* **Required action**
Collect from the data below each line with "obejrzeć".

* **Pixel coordinate grounding data**
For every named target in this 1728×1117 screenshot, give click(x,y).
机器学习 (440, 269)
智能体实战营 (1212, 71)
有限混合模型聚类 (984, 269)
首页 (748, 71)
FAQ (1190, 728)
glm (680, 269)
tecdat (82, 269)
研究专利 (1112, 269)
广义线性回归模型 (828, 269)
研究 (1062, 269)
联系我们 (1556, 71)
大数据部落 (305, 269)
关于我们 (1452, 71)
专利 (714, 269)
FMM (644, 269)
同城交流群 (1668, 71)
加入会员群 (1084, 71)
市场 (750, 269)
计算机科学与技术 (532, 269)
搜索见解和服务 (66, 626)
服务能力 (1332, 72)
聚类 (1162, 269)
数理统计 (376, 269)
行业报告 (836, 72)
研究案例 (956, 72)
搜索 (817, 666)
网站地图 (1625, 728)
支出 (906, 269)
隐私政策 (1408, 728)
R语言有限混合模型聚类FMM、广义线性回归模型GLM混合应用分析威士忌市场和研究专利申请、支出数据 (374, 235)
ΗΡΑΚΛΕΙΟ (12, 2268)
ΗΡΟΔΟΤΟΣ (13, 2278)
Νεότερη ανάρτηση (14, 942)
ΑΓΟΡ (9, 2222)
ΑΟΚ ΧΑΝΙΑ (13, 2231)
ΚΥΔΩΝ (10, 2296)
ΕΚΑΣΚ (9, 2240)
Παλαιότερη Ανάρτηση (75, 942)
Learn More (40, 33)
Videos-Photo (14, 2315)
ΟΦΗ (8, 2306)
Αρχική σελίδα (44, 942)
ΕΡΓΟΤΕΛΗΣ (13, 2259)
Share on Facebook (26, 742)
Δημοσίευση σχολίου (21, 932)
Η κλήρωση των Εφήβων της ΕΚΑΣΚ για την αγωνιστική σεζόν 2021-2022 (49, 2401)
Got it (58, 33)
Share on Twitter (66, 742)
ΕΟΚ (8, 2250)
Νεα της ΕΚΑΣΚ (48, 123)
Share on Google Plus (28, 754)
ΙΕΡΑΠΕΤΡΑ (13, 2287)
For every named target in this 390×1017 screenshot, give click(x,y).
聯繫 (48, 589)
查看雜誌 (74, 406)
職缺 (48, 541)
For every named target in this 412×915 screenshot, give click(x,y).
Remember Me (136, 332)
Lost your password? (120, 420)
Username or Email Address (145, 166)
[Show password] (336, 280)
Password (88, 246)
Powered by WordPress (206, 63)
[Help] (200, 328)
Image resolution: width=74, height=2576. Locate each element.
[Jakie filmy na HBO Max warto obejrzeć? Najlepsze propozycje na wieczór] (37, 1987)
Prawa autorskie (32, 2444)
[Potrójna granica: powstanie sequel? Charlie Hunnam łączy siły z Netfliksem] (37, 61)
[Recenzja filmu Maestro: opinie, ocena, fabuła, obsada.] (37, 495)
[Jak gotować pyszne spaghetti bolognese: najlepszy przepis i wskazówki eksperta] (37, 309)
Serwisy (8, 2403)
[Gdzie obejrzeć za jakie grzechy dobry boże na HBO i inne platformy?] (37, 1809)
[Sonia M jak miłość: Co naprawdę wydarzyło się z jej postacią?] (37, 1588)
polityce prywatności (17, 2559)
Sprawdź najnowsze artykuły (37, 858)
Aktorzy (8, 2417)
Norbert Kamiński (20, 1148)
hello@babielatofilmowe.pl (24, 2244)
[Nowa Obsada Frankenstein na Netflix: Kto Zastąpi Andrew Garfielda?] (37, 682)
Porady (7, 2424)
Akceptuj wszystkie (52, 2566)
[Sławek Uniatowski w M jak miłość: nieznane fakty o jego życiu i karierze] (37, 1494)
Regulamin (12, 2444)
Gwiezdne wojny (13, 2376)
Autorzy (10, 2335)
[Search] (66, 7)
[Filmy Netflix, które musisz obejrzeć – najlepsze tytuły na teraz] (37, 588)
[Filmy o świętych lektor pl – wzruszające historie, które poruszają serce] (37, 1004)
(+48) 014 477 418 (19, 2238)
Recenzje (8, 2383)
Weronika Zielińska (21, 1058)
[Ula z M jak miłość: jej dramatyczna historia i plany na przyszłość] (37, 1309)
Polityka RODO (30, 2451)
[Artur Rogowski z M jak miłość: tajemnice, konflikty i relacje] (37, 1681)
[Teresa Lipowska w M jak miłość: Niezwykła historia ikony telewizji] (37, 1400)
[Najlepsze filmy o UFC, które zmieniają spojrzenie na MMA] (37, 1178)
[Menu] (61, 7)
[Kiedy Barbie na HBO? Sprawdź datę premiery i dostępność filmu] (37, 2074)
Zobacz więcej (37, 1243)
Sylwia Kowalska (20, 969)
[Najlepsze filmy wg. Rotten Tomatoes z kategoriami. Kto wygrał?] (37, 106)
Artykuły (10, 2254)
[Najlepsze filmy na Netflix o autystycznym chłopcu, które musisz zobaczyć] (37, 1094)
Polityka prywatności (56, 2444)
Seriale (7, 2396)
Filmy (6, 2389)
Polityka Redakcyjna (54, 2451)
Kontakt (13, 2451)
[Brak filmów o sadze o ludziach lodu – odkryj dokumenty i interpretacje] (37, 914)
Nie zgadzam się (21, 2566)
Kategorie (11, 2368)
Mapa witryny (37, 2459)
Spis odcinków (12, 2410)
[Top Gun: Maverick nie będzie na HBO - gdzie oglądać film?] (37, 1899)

* **Solution to this exercise**
[Jakie filmy na HBO Max warto obejrzeć? Najlepsze propozycje na wieczór] (37, 1987)
[Gdzie obejrzeć za jakie grzechy dobry boże na HBO i inne platformy?] (37, 1809)
[Filmy Netflix, które musisz obejrzeć – najlepsze tytuły na teraz] (37, 588)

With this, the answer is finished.